• [Records supplied]

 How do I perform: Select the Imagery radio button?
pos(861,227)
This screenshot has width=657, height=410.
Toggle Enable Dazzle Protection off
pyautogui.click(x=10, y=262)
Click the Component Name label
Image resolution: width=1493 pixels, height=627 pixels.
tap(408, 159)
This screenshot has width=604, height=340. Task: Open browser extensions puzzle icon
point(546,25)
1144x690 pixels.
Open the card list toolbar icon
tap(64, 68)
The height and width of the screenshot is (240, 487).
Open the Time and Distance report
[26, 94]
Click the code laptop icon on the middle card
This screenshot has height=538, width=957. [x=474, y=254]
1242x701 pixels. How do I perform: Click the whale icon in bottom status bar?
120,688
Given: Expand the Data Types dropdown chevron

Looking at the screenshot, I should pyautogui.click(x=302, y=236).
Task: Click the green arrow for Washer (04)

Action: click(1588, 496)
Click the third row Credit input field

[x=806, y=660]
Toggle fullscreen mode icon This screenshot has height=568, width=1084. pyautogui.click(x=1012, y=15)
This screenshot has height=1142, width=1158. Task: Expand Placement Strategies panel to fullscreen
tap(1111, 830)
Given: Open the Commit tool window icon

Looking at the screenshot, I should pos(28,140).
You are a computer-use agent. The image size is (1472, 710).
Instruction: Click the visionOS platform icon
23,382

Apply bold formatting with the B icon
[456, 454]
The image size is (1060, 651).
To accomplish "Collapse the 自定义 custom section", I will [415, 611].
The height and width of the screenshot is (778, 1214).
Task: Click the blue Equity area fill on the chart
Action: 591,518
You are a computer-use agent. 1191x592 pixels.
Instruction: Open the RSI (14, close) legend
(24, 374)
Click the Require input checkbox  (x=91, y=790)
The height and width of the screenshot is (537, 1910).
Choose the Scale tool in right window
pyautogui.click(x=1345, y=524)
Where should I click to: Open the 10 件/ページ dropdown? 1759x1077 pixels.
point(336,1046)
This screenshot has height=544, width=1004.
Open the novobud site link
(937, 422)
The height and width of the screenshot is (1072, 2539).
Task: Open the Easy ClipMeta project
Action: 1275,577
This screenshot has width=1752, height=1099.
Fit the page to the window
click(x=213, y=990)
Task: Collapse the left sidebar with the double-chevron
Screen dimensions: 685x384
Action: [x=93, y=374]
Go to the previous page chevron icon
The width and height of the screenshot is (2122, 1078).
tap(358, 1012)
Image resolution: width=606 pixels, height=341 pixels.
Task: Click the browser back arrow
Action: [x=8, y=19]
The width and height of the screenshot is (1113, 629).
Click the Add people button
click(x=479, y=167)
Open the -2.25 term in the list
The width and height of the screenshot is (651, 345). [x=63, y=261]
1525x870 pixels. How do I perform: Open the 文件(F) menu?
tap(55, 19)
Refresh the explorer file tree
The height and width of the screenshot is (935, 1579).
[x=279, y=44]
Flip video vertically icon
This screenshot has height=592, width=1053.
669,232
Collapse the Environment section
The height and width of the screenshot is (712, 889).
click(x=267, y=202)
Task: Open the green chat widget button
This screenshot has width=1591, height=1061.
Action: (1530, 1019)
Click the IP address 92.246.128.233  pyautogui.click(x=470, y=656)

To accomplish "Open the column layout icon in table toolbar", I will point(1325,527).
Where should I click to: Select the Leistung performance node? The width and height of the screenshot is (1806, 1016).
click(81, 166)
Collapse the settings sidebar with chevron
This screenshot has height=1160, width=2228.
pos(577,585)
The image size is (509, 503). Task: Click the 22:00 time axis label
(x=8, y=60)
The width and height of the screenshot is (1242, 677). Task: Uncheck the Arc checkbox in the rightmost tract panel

• [Exercise details]
In the data above, find the line with "Instruction: Open the RSI (14, close) legend" and the line with "This screenshot has height=544, width=1004.". Retype both, plus every line between them, exactly.

• [Task response]
Instruction: Open the RSI (14, close) legend
(24, 374)
Click the Require input checkbox  (x=91, y=790)
The height and width of the screenshot is (537, 1910).
Choose the Scale tool in right window
pyautogui.click(x=1345, y=524)
Where should I click to: Open the 10 件/ページ dropdown? 1759x1077 pixels.
point(336,1046)
This screenshot has height=544, width=1004.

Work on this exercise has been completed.